---- Data for analysis

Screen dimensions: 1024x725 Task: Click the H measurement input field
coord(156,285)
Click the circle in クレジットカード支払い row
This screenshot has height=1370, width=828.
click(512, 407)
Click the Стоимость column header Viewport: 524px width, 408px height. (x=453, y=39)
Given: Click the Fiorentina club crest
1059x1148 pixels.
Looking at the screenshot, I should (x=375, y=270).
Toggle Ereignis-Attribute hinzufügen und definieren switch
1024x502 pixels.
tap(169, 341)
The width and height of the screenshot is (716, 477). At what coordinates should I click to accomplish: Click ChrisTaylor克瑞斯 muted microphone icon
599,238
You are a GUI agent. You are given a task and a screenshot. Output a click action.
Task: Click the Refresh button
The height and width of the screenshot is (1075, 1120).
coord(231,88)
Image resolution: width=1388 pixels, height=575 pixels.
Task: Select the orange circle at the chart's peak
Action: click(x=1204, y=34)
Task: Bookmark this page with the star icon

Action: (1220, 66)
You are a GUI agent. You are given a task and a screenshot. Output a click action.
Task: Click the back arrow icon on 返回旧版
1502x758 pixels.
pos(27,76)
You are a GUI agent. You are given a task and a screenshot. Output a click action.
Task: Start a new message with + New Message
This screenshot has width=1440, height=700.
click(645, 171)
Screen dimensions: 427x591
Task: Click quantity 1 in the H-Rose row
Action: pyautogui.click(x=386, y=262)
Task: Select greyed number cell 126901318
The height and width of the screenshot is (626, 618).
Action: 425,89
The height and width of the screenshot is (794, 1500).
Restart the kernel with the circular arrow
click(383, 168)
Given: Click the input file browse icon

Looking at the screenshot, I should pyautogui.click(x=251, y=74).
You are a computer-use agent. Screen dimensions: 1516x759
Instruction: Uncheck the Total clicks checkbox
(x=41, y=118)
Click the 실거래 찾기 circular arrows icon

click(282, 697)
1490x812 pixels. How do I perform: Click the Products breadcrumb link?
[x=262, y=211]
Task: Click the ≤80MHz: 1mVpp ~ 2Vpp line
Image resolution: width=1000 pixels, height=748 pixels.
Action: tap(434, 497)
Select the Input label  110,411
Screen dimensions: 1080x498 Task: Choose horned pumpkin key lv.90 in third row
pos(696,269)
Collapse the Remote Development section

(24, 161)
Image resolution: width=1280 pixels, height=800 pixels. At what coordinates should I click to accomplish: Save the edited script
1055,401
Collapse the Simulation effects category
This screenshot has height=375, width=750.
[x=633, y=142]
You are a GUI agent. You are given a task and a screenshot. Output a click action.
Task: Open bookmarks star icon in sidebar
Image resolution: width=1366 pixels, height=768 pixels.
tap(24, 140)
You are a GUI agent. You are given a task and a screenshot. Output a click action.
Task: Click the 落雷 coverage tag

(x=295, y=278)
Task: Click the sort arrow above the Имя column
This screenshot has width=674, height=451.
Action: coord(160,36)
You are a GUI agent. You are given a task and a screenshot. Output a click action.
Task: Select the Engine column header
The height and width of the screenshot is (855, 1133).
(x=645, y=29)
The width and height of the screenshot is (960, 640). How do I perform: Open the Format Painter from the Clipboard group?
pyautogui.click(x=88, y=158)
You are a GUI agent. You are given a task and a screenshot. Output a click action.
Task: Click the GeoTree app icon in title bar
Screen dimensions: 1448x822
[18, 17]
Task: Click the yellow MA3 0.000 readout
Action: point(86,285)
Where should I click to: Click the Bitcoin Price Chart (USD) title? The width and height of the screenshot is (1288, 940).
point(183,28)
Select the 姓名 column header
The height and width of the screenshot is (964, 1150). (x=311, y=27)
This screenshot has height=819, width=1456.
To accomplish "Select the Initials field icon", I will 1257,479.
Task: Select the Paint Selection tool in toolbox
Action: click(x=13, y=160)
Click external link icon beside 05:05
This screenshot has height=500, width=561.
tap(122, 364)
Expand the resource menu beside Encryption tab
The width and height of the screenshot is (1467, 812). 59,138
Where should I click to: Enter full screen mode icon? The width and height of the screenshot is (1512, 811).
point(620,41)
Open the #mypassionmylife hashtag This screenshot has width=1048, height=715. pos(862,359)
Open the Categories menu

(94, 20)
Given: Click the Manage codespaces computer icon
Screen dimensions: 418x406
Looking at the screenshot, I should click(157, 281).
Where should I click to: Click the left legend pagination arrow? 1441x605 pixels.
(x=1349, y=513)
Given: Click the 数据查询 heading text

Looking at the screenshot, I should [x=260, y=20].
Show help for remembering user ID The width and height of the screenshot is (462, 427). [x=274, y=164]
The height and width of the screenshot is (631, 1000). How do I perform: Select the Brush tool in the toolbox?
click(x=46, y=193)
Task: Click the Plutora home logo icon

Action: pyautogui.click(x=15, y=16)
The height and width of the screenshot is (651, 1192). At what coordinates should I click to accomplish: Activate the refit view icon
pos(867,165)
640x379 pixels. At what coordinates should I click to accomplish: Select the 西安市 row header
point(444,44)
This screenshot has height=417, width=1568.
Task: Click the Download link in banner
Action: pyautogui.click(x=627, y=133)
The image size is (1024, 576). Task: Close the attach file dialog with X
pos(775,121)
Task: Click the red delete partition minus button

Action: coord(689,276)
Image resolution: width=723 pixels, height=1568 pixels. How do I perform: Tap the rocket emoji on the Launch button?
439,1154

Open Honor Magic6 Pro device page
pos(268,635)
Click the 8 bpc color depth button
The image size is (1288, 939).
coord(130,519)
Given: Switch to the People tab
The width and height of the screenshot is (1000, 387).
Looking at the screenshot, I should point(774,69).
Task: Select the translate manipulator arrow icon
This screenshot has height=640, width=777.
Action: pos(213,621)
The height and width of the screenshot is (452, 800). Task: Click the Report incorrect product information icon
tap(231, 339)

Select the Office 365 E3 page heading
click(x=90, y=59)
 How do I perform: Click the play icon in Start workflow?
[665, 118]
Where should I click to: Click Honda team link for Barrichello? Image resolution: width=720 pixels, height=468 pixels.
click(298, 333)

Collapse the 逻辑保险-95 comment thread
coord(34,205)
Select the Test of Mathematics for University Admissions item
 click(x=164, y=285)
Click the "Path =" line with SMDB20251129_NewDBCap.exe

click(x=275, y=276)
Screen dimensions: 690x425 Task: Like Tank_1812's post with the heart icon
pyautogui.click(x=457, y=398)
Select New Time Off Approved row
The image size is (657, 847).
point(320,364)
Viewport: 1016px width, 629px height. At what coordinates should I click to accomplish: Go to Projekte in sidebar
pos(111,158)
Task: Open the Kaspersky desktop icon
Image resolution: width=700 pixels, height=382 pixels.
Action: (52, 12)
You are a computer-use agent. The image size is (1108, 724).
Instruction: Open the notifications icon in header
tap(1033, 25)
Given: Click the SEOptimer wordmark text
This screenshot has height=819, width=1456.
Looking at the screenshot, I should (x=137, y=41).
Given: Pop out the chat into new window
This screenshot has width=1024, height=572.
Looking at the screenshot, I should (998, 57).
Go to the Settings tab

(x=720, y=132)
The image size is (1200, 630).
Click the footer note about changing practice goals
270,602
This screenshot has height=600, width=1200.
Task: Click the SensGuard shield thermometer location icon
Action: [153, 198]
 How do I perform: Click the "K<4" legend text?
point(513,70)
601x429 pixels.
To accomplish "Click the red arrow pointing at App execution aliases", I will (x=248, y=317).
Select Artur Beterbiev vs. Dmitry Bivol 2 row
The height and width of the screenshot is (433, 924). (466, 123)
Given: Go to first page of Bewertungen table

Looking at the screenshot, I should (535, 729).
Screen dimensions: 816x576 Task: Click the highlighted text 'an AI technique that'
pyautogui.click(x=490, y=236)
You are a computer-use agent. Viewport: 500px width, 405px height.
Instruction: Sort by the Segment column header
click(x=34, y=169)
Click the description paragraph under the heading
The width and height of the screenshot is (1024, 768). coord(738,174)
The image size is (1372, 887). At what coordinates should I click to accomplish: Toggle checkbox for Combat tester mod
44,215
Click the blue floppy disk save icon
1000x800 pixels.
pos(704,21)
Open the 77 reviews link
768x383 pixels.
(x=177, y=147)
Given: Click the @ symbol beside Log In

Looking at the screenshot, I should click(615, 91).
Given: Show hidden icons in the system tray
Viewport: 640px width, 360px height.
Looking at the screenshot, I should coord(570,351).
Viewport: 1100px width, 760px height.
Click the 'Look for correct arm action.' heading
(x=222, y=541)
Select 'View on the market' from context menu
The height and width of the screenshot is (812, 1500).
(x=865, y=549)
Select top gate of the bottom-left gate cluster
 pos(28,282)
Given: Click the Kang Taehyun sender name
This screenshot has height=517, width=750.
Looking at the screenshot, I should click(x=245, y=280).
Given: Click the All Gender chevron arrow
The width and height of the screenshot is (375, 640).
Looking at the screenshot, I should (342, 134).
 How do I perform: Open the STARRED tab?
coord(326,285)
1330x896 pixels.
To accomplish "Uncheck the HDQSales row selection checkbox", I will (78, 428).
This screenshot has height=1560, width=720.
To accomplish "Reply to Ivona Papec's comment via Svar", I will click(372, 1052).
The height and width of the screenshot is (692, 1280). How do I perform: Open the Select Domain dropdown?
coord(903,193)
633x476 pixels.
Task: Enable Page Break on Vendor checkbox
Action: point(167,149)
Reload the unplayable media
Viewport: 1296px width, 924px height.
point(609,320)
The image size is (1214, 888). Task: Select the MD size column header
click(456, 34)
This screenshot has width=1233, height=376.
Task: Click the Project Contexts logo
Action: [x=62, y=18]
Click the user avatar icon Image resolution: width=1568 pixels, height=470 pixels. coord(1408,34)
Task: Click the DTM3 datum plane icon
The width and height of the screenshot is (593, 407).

--------

Give back exactly the lines from the first line of the records through the line holding "Task: Select greyed number cell 126901318", including both of those lines and leaving out all others.

Screen dimensions: 1024x725 Task: Click the H measurement input field
coord(156,285)
Click the circle in クレジットカード支払い row
This screenshot has height=1370, width=828.
click(512, 407)
Click the Стоимость column header Viewport: 524px width, 408px height. (x=453, y=39)
Given: Click the Fiorentina club crest
1059x1148 pixels.
Looking at the screenshot, I should (x=375, y=270).
Toggle Ereignis-Attribute hinzufügen und definieren switch
1024x502 pixels.
tap(169, 341)
The width and height of the screenshot is (716, 477). At what coordinates should I click to accomplish: Click ChrisTaylor克瑞斯 muted microphone icon
599,238
You are a GUI agent. You are given a task and a screenshot. Output a click action.
Task: Click the Refresh button
The height and width of the screenshot is (1075, 1120).
coord(231,88)
Image resolution: width=1388 pixels, height=575 pixels.
Task: Select the orange circle at the chart's peak
Action: click(x=1204, y=34)
Task: Bookmark this page with the star icon

Action: (1220, 66)
You are a GUI agent. You are given a task and a screenshot. Output a click action.
Task: Click the back arrow icon on 返回旧版
1502x758 pixels.
pos(27,76)
You are a GUI agent. You are given a task and a screenshot. Output a click action.
Task: Start a new message with + New Message
This screenshot has width=1440, height=700.
click(645, 171)
Screen dimensions: 427x591
Task: Click quantity 1 in the H-Rose row
Action: pyautogui.click(x=386, y=262)
Task: Select greyed number cell 126901318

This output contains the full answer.